There are times it seems the idea that there in an app for everything on the iPhone is completely true. It’s hard to name a large company or website that hasn’t already complemented itself with an app of some sort. Some of these have been completely pointless and some of them have been genuinely useful and really helped the company drive traffic to their website or their services. Most have been an interesting effort in experiment with a form of branding that not every company understands.
However, the app world has lost the UK government as a customer this week after the BBC released the huge costs of developing for the system. At a time where this a huge deficit in the country, the government are trying to do the best they can not to look bloated and wasteful. Amongst other decisions to cut government advertising and marketing, the apps were cancelled.
So what was being made with taxpayer money? Two NHS applications for £10,000 which is a bargain compared to a £32,775 app for the Job Centre and £40,000 app for the DVLA. These are hugely expensive marketing experiments at a time when the government has very little money, but despite this the BBC had to find the information through the Freedom of Information Act after the government wouldn’t disclose the original figures due to “security reasons”.

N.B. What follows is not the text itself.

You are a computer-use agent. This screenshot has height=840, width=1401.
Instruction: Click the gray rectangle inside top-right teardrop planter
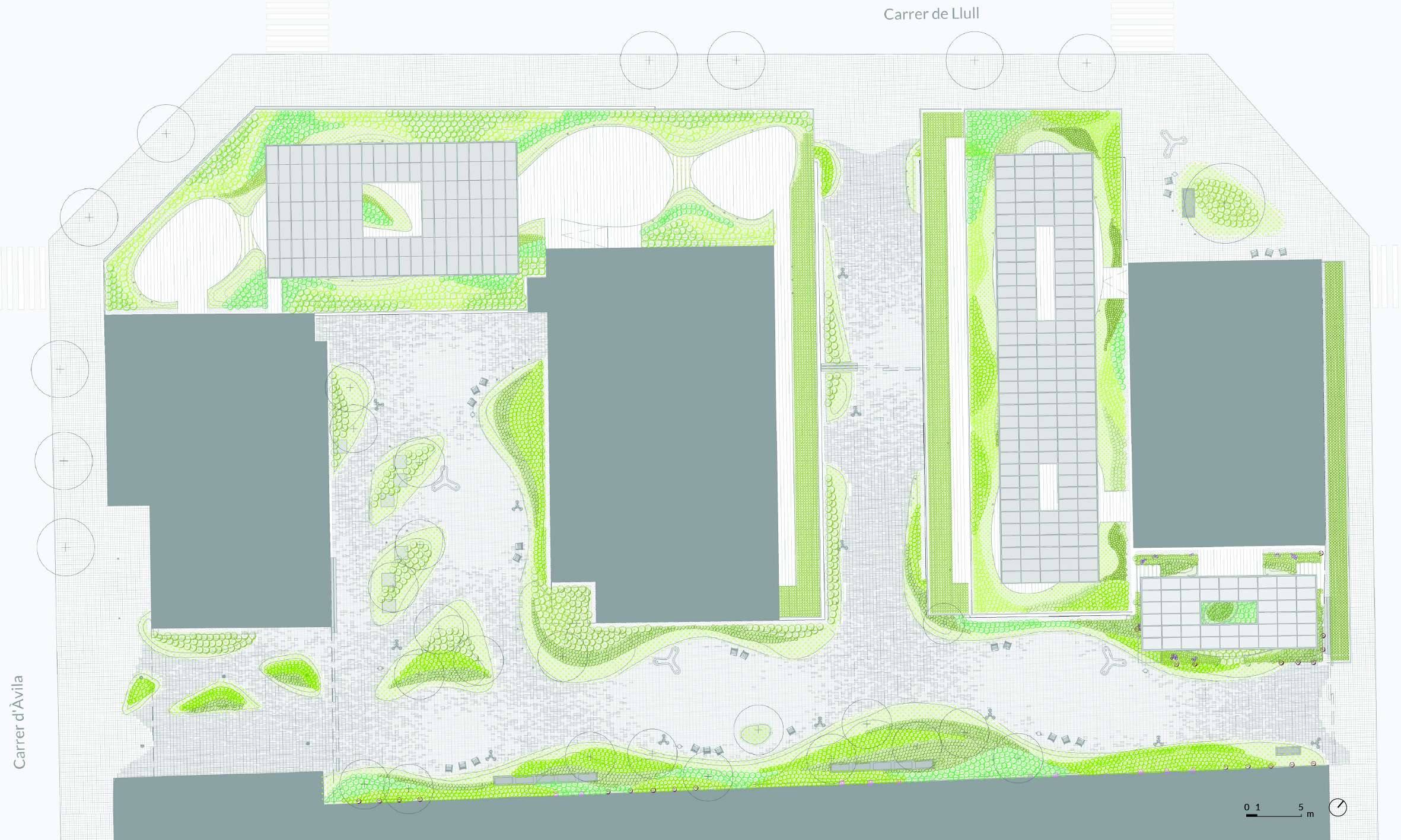[x=1189, y=203]
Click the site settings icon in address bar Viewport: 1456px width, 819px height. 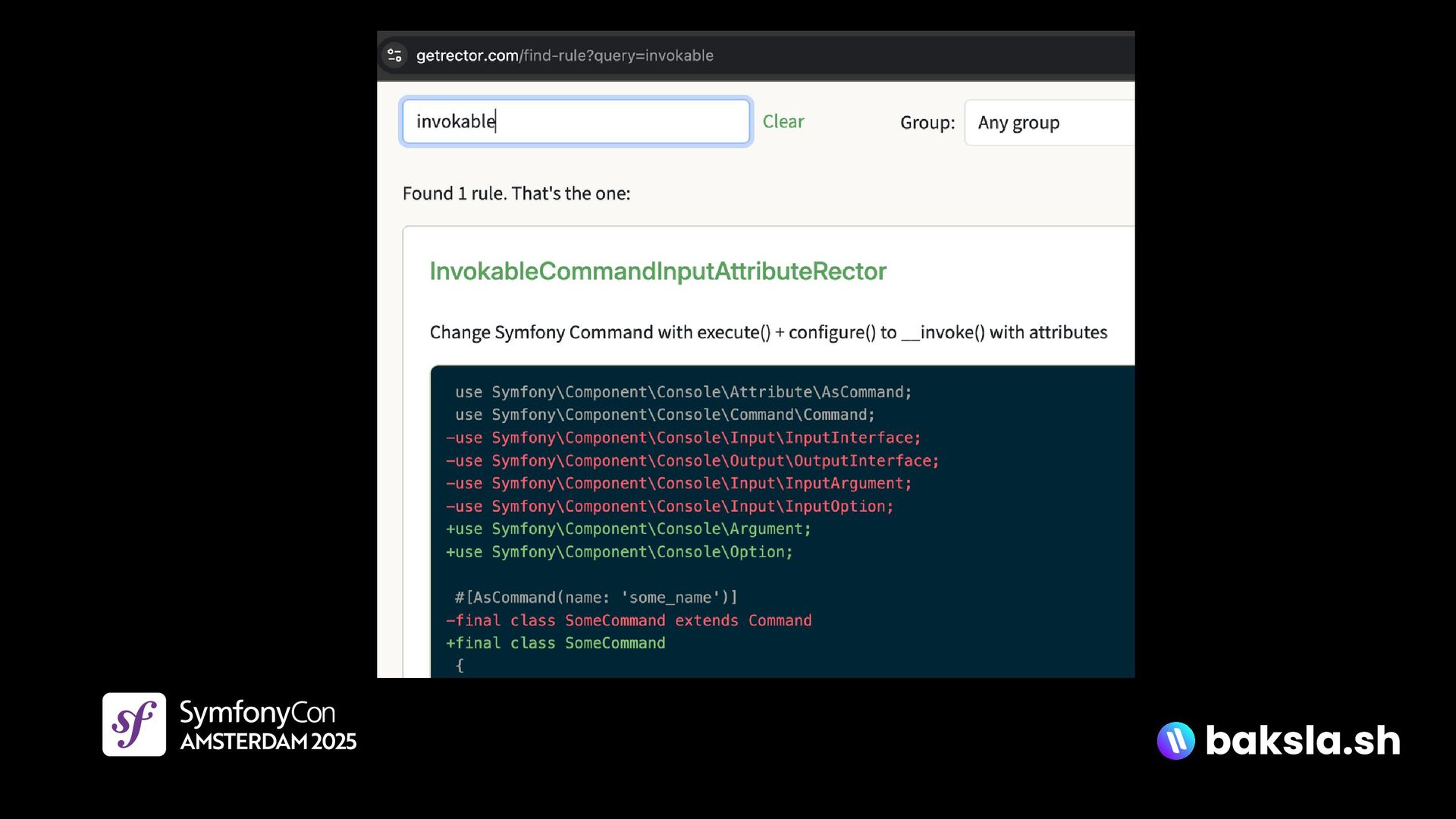394,55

Mark Wallace from the Payers Alliance told the BBC:
“It seems many Government bodies have given in to the temptation to spend money on fashionable gimmicks at a time when they are meant to be cutting back on self-indulgent wastes of money,” Mark Wallace of the Tax Payers’ Alliance told BBC News.
Someone who is faced with losing their home because of high tax bills, or whose life is being ruined by crime isn’t going to get any reassurance from knowing ‘there’s an app for that”
What do you think? Should iPhone Apps being a part of the government’s budget or were we right to can them?